Sentença determina pagamento de R$ 80 mil de indenização por danos morais. A família da vítima disse que vai recorrer. A ação da Polícia Civil na comunidade foi considerada a mais letal em operações da polícia no Rio. VÍDEO: Moradores relatam cenas de terror no Jacarezinho
A Justiça do Rio condenou o Estado do Rio de Janeiro a pagar uma indenização de R$ 80 mil por danos morais à mãe de Márcio da Silva Bezerra, um dos 28 mortos na operação policial na Favela do Jacarezinho, na zona Norte do Rio, em 6 de maio de 2021. A ação é considerada a mais letal em operações da polícia no Rio.
Na sentença, a juíza Neusa Leite, da 14ª Vara de Fazenda Pública do Rio, destaca entendimentos do Tribunal de Justiça do Rio e do Supremo Tribunal Federal de que, em casos de mortes durante operações policiais, quando a perícia é inconclusiva sobre a origem do tiro, é possível a condenação do poder público a indenizar parentes da vítima por danos morais e materiais.
Na ação, a mãe da vítima afirma que, naquela manhã, Márcio saiu de casa às 6h30 para comprar frutas no mercado, para iniciar mais um dia de trabalho como feirante. E que no percurso até a saída da favela, ele foi alvejado por disparos de arma de fogo.

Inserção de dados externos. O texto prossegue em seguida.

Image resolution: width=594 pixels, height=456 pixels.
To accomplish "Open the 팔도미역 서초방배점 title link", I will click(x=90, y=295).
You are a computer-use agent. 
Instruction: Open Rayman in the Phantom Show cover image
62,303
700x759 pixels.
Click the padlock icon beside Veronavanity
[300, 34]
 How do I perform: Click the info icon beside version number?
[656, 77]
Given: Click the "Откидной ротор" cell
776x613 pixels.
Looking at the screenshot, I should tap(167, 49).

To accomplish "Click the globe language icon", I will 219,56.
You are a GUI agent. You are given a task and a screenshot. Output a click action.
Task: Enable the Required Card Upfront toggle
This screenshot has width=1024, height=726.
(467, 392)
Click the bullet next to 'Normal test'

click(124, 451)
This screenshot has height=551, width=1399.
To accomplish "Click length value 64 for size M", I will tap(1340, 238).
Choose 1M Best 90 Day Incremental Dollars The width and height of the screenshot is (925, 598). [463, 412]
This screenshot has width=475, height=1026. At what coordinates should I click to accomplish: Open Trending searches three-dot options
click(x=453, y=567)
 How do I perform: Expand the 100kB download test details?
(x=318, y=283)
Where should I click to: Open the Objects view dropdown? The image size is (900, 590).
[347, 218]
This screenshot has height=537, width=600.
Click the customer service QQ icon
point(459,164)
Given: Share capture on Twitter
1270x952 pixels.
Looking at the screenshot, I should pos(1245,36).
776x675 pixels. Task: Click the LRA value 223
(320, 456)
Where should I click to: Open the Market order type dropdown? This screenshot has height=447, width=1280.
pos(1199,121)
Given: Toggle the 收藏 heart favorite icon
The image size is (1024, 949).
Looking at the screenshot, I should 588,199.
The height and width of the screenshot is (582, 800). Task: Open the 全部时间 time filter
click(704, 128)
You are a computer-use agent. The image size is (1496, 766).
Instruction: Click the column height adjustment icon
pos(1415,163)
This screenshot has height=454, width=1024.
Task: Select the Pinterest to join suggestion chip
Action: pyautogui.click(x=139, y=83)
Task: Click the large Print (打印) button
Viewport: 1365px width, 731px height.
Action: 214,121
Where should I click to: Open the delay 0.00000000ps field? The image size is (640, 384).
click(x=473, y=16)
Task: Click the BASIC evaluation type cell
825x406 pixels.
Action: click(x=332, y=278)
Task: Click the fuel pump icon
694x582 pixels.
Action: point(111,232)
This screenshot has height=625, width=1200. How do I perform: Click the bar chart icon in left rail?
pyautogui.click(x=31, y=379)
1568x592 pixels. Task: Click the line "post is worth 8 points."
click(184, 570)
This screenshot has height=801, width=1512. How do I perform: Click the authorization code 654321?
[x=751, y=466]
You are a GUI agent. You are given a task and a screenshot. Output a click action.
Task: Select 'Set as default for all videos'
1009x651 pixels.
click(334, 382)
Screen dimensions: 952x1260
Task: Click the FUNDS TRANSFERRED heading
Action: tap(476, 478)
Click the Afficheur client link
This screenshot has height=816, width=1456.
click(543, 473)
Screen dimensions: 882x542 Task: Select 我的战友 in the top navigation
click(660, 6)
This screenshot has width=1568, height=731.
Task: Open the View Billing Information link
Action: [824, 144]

A mãe de Márcio alegou que os disparos vieram da direção dos policiais que realizavam a operação. Segundo ela, conforme foto tirada por moradores da comunidade, Márcio estava caído no chão já baleado e sem portar arma de fogo. Disse ainda que o corpo de Márcio foi levado em um veículo blindado da polícia junto com diversos outros corpos para o hospital, aonde já chegou morto.
Protesto no Jacarezinho após operação policial que deixou 25 mortos
Reuters/Ricardo Moraes
A juíza, no entanto, indeferiu os pedidos de indenização por danos morais decorrentes de suposto tratamento dado do corpo de Márcio, e da suposta violação ao direito dos familiares à adequada investigação pela morte.
“(…) não consta nos autos qualquer prova a fim de corroborar com as alegações da parte autora, razão pela qual não merece acolhimento o pedido”, escreveu a magistrada.
O advogado da mãe de Márcio, João Tancredo, disse que “vai recorrer da sentença para aumentar a indenização e buscar indenização pela alteração do local do crime pelos policiais e pelo tratamento brutal do corpo de Márcio”.
Investigação criminal foi arquivada
Na esfera criminal, a investigação sobre as circunstâncias da morte de Márcio foi arquivada pelo Ministério Público do Rio. No relatório final do caso, os promotores da força-tarefa criada para apuração das mortes no Jacarezinho escreveram que “o fato ocorreu em via pública, mas testemunhas da morte não foram localizadas. Não foi feita perícia no local do fato, no dia da operação policial. Os exames cadavéricos das vítimas Marcio da Silva Bezerra e Rodrigo Paula de Barros não revelam qualquer evidência típica de execução”.
Os corpos de Márcio e Rodrigo foram localizados na Avenida Guanabara, conhecida como Rua do Valão.
Policiais civis durante a operação no Jacarezinho, Zona Norte do Rio, na manhã desta quinta-feira (6)
Ricardo Moraes/Reuters
Em depoimento à Polícia Civil logo após a operação no Jacarezinho, dois policiais civis disseram que ao chegarem à Rua do Valão, foram recebidos a tiros por traficantes, e reagiram. E que, em seguida, avistaram dois homens caídos no chão, sendo um com uma pistola, e o outro com uma submetralhadora.
Os policiais afirmaram ainda que socorreram os homens ao hospital, e que apresentaram as armas apreendidas com os feridos na delegacia.
Na conclusão da investigação, os promotores escreveram que “não foi apurado qualquer elemento de convicção capaz de indicar que a morte das vítimas não tenha ocorrido na forma mencionada pelos Policiais Civis, quando prestaram depoimento no Inquérito Policial, ao apresentarem a ocorrência policial”.